### EXERCISE DESCRIPTION
In the blog excerpt below, transcribe word for word the passage starting at "In each of the" and ending at "made from claws.".

** Opening EXCERPT TO READ block **

In each of the different rooms of the museum, I told them to find three (three is the magic number) things that they had never noticed before and they delighted in showing off their finds. Cava won by finding something none of us had ever noticed before - a necklace made from claws. 

As much as they took to the prairie dogs, one of them took to Cava as well. He even began jumping to get his attention.



Another game I created for the boys to play was that one of them would stay in the room with the dioramas and find something hidden in them, then they would call the other two back in to try and find it. Whoever found the hidden item first, got to go next. They loved this and we played that for twenty minutes and they might have kept on playing except we had to go to the planetarium for their 11:00 am showing.


What I loved most was spending time with my sons and watching their enthusiasm and, even more so, them getting along with each other.




On the car ride home, the boys were both talking about their favorite things that we saw and what we did. You would've thought they'd never been to the Schiele before. Certainly it's the first time I've been with both of them and spending almost two hours there. It was definitely an awesome first day to our summer together. I cannot wait to see what the rest of the summer holds in store for us.


Tuesday, June 10, 2014

Friday, June 6, 2014

Cava's First Award


For anyone who has read our blog knows, Cava has come a long way since last year. This time last year, Cava had been expelled from his previous school and now, a year later, he was getting his first award at school. This was huge for all of us, but especially for Cava. He has grown up thinking he was stupid, bad, and not worthy of anything. Now he found himself getting an award at school or, as he put it, a "reward."  Ever since he got the invitation for us letting us know he would be getting an award, Cava has been bouncing off the walls excited about getting his first one. "What do you think it will be?" he kept asking me.

** Closing EXCERPT TO READ block **
** Opening INFORMATION PROVIDED block **

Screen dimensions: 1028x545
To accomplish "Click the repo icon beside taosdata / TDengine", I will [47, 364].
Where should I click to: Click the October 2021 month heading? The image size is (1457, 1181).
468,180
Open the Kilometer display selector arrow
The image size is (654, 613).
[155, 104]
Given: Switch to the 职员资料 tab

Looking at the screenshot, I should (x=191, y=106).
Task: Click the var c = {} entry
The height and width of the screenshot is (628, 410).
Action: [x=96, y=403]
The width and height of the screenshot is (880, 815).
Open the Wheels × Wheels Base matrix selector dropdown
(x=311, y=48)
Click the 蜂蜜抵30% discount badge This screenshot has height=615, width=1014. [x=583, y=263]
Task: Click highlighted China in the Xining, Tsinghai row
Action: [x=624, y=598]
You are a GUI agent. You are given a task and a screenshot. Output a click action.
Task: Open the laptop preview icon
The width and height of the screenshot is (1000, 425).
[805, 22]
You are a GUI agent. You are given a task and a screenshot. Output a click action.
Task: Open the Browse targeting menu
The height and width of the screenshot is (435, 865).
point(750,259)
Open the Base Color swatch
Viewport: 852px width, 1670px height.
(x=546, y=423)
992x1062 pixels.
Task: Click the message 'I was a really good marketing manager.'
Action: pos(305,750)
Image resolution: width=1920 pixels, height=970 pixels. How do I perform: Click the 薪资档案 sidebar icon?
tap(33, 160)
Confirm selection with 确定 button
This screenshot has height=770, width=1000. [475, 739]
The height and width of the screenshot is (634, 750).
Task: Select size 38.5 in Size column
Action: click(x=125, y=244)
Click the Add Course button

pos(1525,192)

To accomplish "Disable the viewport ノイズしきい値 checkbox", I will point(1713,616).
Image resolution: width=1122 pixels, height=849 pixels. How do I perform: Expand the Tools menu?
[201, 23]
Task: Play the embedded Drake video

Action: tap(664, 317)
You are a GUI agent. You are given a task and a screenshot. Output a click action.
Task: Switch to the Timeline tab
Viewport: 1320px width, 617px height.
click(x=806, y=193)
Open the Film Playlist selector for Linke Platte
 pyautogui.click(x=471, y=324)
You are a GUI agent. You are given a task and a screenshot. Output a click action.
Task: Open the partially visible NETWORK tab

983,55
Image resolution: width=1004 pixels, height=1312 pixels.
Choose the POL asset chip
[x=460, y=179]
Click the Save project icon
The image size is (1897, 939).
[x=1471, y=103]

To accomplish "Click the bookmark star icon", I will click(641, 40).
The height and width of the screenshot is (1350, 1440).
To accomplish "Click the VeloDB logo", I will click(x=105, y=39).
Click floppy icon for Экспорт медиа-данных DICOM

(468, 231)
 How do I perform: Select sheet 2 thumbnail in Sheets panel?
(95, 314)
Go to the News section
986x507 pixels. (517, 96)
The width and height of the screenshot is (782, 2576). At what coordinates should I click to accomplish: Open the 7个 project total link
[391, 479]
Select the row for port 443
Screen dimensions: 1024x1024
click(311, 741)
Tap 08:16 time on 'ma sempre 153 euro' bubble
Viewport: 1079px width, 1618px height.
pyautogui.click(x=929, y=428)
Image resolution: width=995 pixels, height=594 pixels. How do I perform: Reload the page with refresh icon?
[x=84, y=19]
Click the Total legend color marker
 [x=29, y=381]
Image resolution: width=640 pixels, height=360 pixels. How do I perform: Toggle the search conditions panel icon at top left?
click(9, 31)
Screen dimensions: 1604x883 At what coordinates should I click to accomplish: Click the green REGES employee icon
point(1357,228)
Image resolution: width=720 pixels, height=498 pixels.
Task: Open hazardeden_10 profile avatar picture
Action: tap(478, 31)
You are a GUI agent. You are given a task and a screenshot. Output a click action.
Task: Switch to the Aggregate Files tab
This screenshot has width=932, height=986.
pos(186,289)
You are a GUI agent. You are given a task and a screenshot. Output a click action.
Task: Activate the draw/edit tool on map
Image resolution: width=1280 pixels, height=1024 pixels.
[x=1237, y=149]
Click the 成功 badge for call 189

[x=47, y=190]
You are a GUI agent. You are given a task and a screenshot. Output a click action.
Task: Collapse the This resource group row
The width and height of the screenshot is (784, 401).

** Closing INFORMATION PROVIDED block **

### RESULT BELOW
In each of the different rooms of the museum, I told them to find three (three is the magic number) things that they had never noticed before and they delighted in showing off their finds. Cava won by finding something none of us had ever noticed before - a necklace made from claws.